Document:Q9960
I want programming to be as immediate and fluid as drawing and I work with software in a way that minimizes the technical aspects. I often spend a few days creating a core piece of technical code and then months working with it intuitively, modifying it without considering the core algorithms. I use the same code base to create myriad variations as I operate on the fundamental code structure as if it were a drawing - erasing, redrawing, reshaping lines, molding the surface through instinctual actions. In the past year, I have begun removing code from the process of creation. The concept for the work develops entirely through sketches and the final piece is an annotated written description without reference to a computational implementation. The work develops in the vague domain of image and then matures in the more defined structures of natural language before any thought is given to a specific machine implementation. I'm calling this type of program a software structure.
A defining factor in this shift was the work of Sol LeWitt - specifically his wall drawings. A wall drawing is a set of instructions (a text description and optional diagram) outlining a visual structure to be executed on a wall. For example, the program for Wall Drawing #69 from 1971 reads:
Lines not long, not strait, not touching, drawn at random using four colors, uniformly dispersed with maximum density, covering the entire surface of the wall.

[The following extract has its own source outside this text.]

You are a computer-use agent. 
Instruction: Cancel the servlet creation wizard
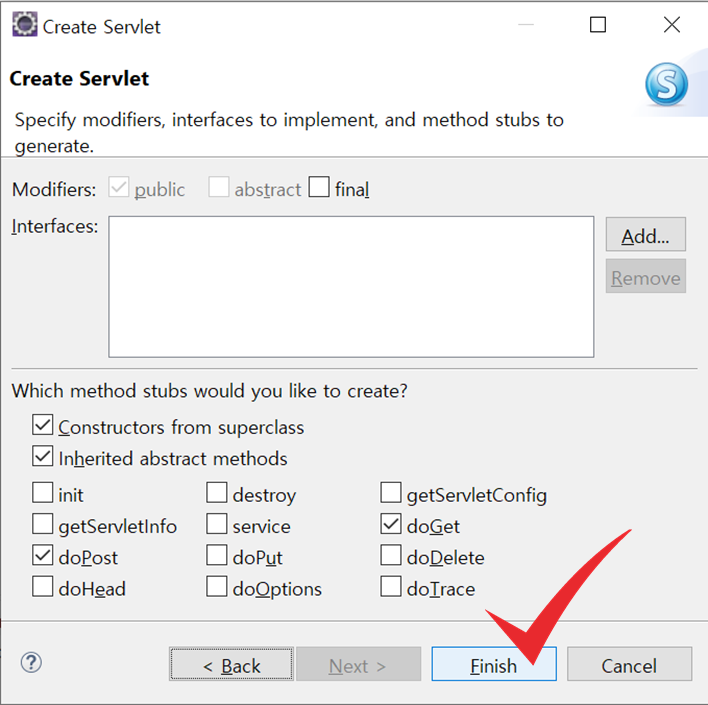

LeWitt has written hundreds of wall drawings since their origin in 1968. Each time a wall drawing is reproduced it is different depending on the site and the draftsperson. There is a complete separation of the concept of the work from its perceptual manifestation. The relation between LeWitt and his draftsperson is often compared to the relation between a composer and performer , but I think it's also valid to look at the comparison between a programmer and the entity of execution. LeWitt writes programs for people to execute and interpret rather than for machines. This difference allows him to work in natural language, rather than the limited formal languages of computer code. He is also able to leave ambiguity in his programs, as they will be executed by skilled draftspersons who are able to interpret, rather than a machine which must be told precisely what to do.
This essay explores the potential influences of LeWitt's work on contemporary works of software. I have created three example software structures. To further define the concept of software structures I have written and commissioned twenty-four implementations of these structures to isolate different aspects including interpretation, material, and process.